When I lived in NYC, I began getting monthly passes through work. I did this for 3 years, paying $100/mo or $1,200 a year. I was getting paid pennies to make a big company bigger, so I stopped paying and started jumping. I jumped for around 2 years on my commute and for any other transit. I had a pay per ride card if I was on a date or if I needed the bus transfer. I figured out which cars to hide in to avoid paying for LIRR or the Metro North tickets (hint: at rush hour, no one can walk through the cars).
I was caught one time, I jumped the turnstiles into the 6 train at 68th/Hunter College. Right in front of 3 cops looking for jumpers (of course they were trying to ticket poor college kids). Got a ticket for $85. Still less than my monthly card would have cost. I was gonna argue it with some lame ass excuse but ended up paying it just so I wouldn’t have to take a day off work.
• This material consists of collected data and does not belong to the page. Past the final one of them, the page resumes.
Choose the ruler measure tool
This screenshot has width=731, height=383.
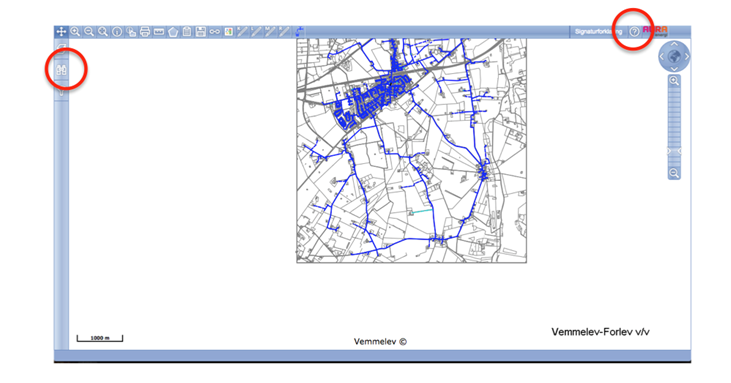(x=159, y=32)
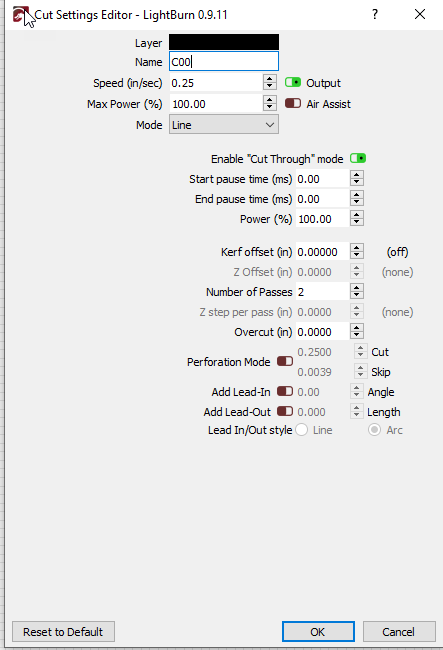Viewport: 443px width, 650px height.
Task: Toggle the Output switch off
Action: point(293,82)
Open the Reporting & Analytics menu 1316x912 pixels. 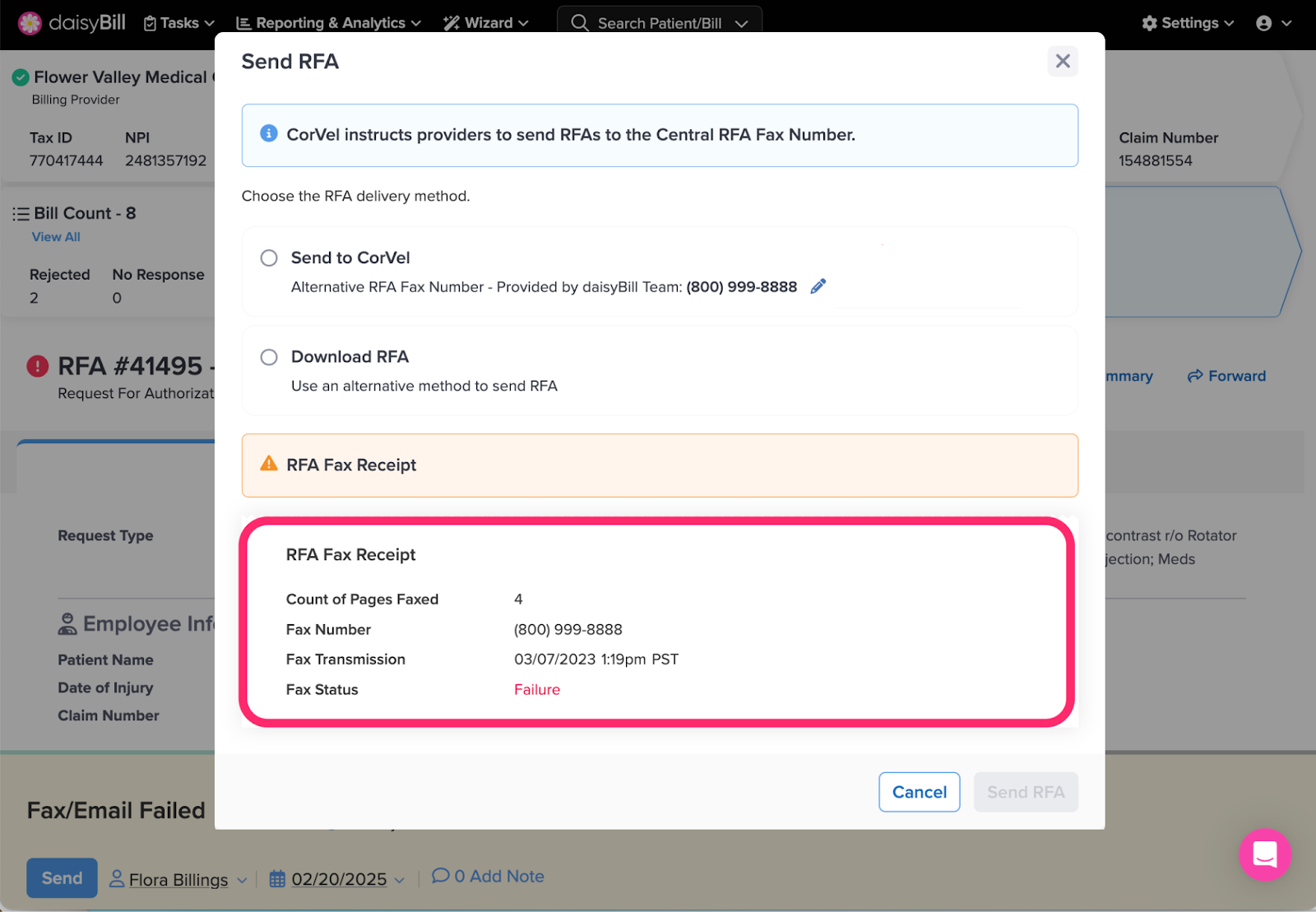(329, 23)
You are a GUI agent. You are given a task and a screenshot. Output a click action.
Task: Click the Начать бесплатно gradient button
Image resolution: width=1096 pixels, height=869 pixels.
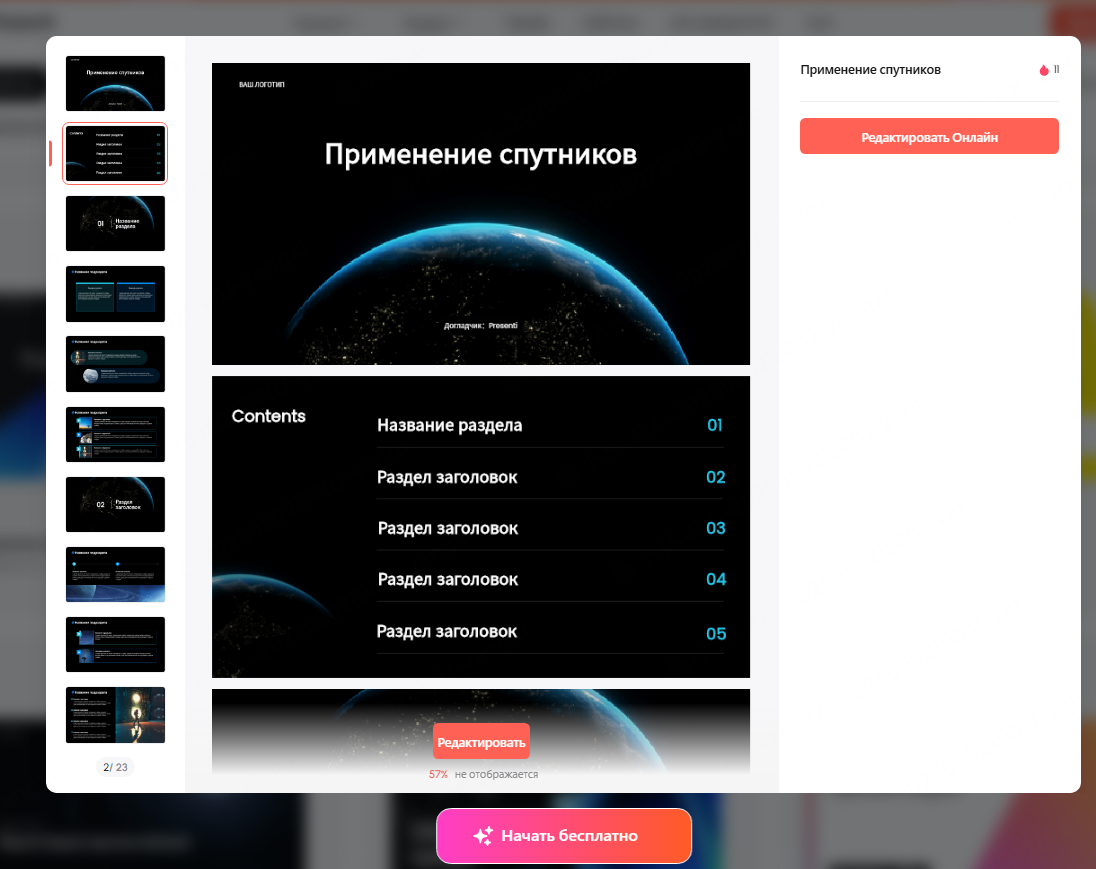tap(564, 836)
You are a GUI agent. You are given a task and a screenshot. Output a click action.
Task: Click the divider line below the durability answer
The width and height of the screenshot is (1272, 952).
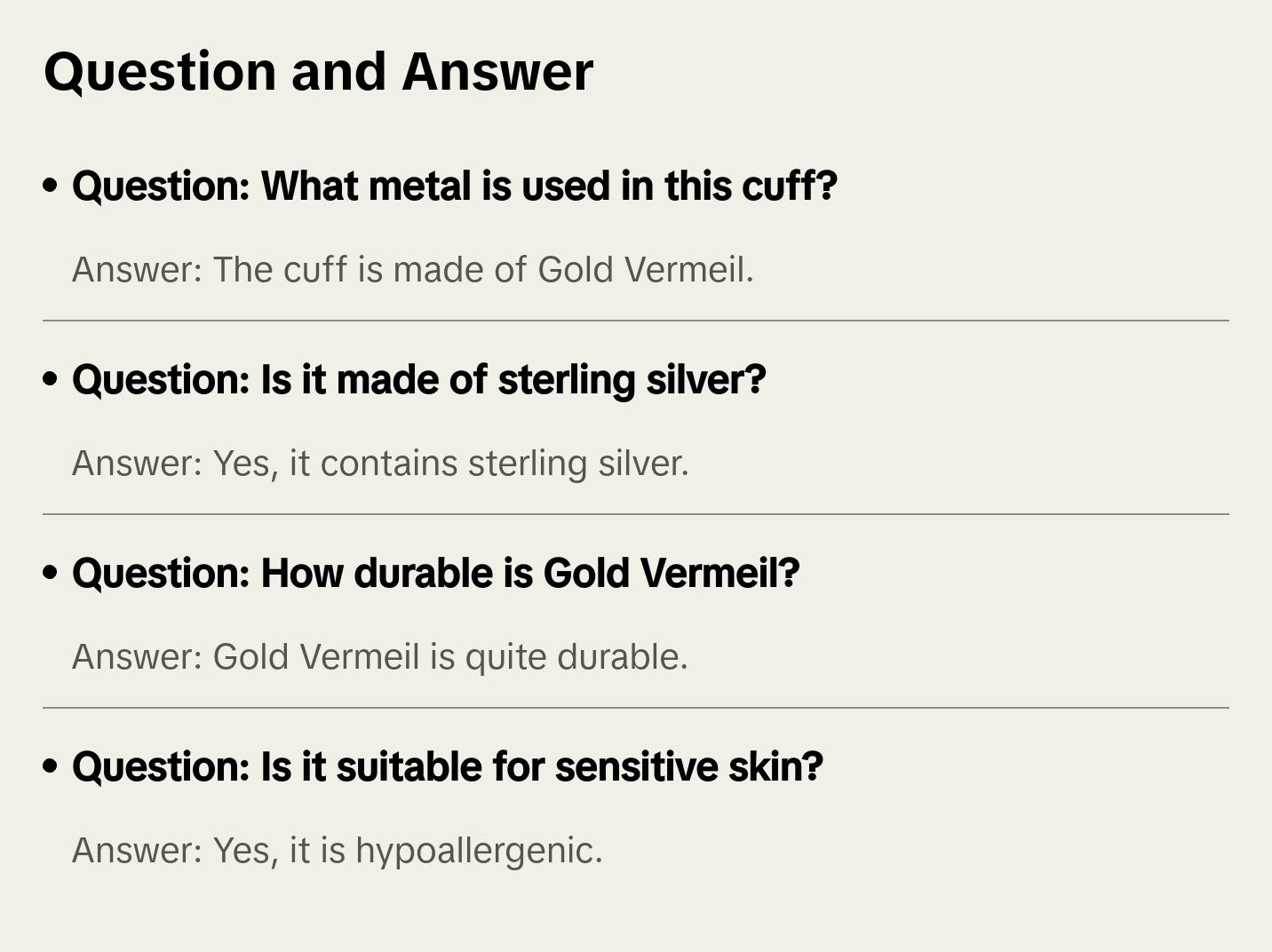tap(635, 708)
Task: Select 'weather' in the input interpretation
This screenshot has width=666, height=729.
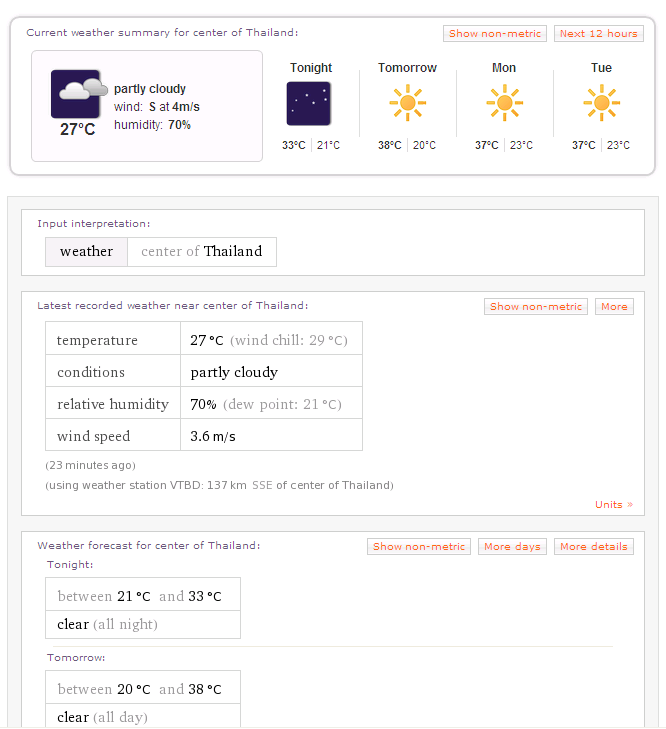Action: pyautogui.click(x=86, y=252)
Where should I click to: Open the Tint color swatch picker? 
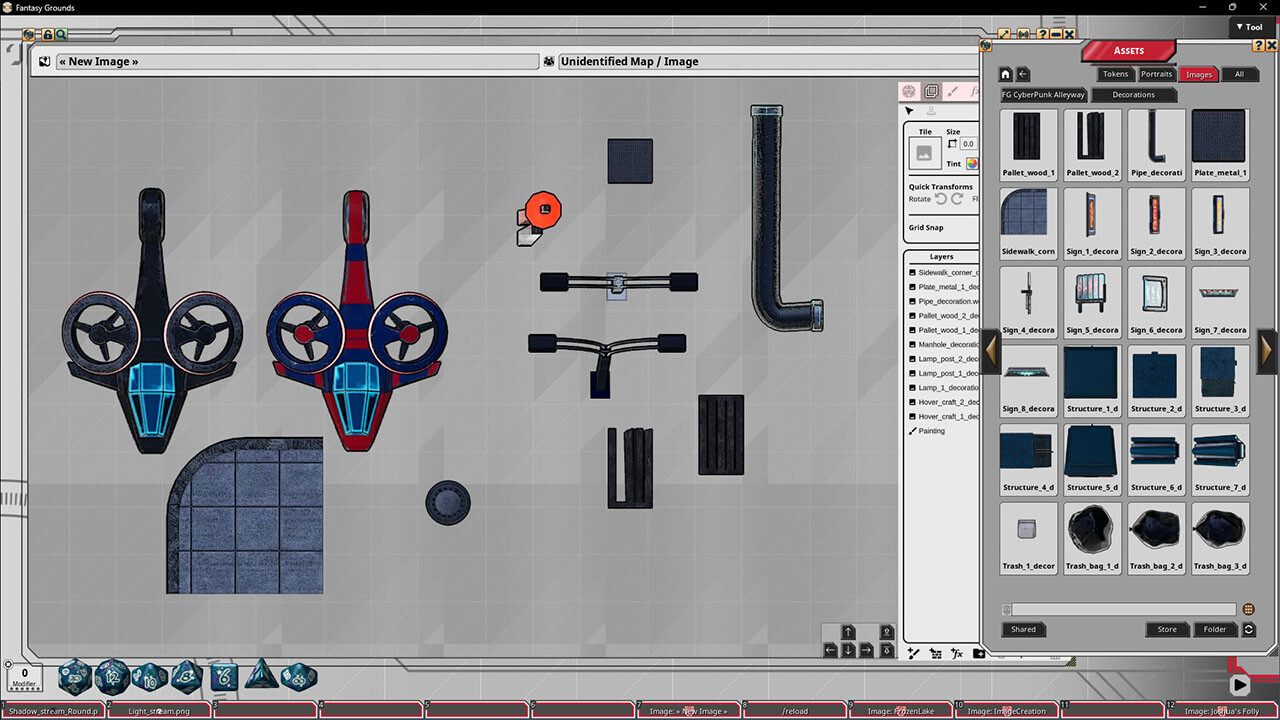pos(972,164)
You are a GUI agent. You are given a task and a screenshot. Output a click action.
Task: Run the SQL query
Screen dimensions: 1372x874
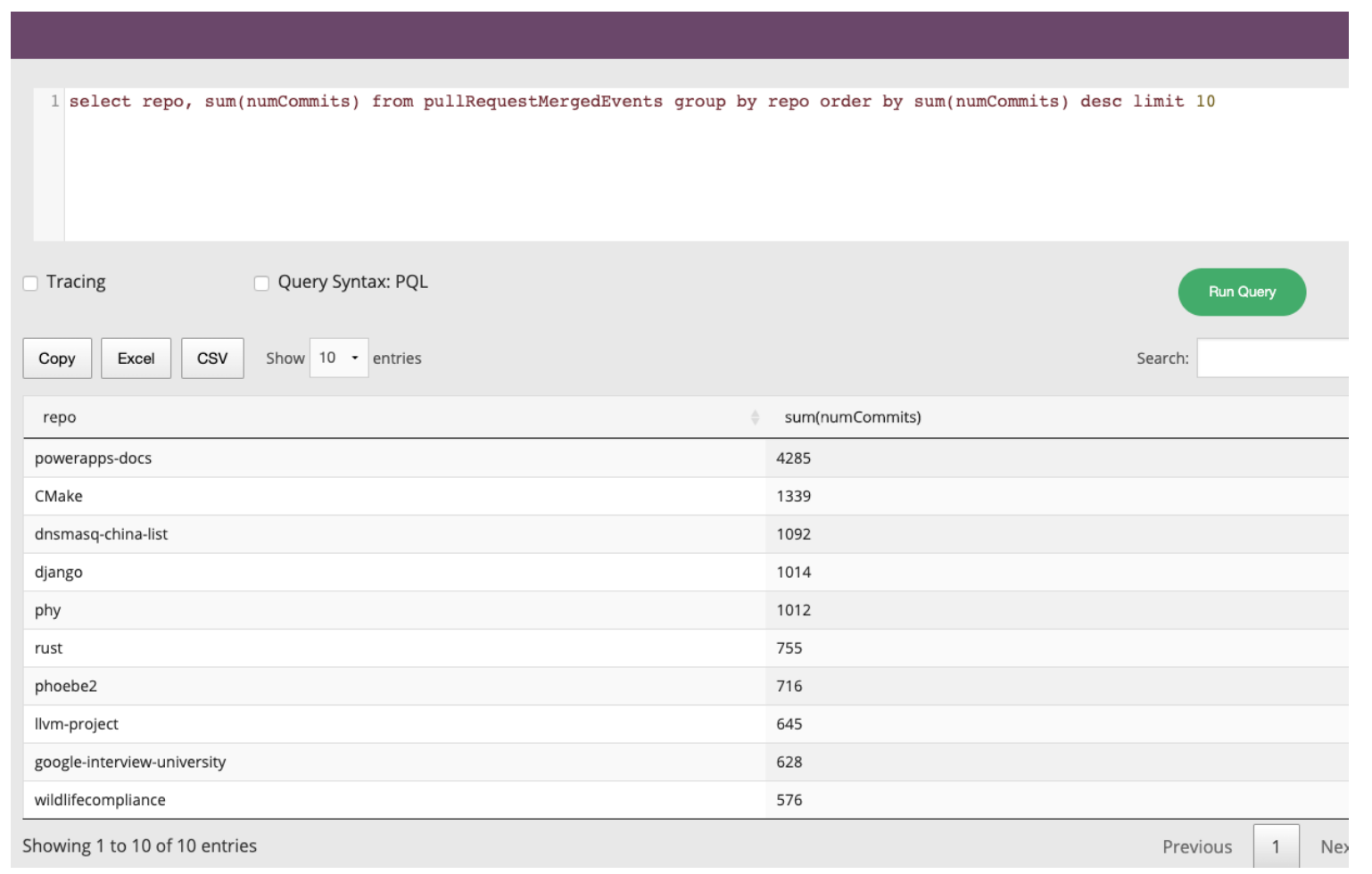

I still saved over $2300 by jumping.
So, not to say that this program is effective, but how many people were in a similar circumstance as me but decided not to jump because of deterrence policing?
Can anyone explain to me what the consequence for fare jumping is if they don’t do this enforcement? Can an economist explain what the expected value lost from additional jumping is without enforcement?
There is net societal gain from effectively reducing the price of transit, therefore encouraging its use, therefore reducing traffic congestion.
The transit agency's books might not look quite as good because of lower fare revenue, but that's okay because (a) as I explained above, the positive externalities outweigh the "losses," and (b) government agencies aren't supposed to make a profit anyway.
In theory I agree with you, but in practice free transit might actually deter use of public transit by those who could afford to drive. Los Angeles has done a good job building new public transit but since the pandemic and the elimination of fares, conditions on the trains, particularly the subways, have deteriorated significantly. Violent crime (assault, murder, rape) has jumped, often involving homeless.
The point is to blindly enforce the law. That is cruel, and we need to rethink it, but there's a degree of separation between that and being purposefully cruel.
This article, and the one by the Gothamist that its based on, make the claim but don't show their work. It's a statement of fact without any support. Interestingly the Gothamist article was also written and posted before 2023 was over.
I actually don't doubt that it's true, with the NYPD being understaffed by several thousand officers nearly anything extra they do is going to require serious amounts of overtime spending.
I really don't get why they don't ditch the turnstile system and do what a lot of European cities do. No turnstiles but ticket inspectors will randomly once in a blue moon surround you and require you show a valid ticket or give you a massive fine.
Actually, although that has changed some recently, the fines are really rather reasonable. Last time I was in Berlin I think it was like 30€. And in many cases can be avoided all together by buying a slightly more expensive ticket on the spot. A lot of people also just don't mind and are of the opinion that those who don't pay probably just don't have the money for it.
This is also what the Muni does in San Francisco. Random ticket inspection on the light rail with a decent fine if you didn’t pay.
BART, the Bay Area subway system is spending a bunch to install new fare gates that you can’t push past which the news is reporting is going well, so that seems like another viable option.
You have to pay your retired buddies companies to install a bunch of hideous bullshit or you won't get your kickbacks or board position once you get your pension.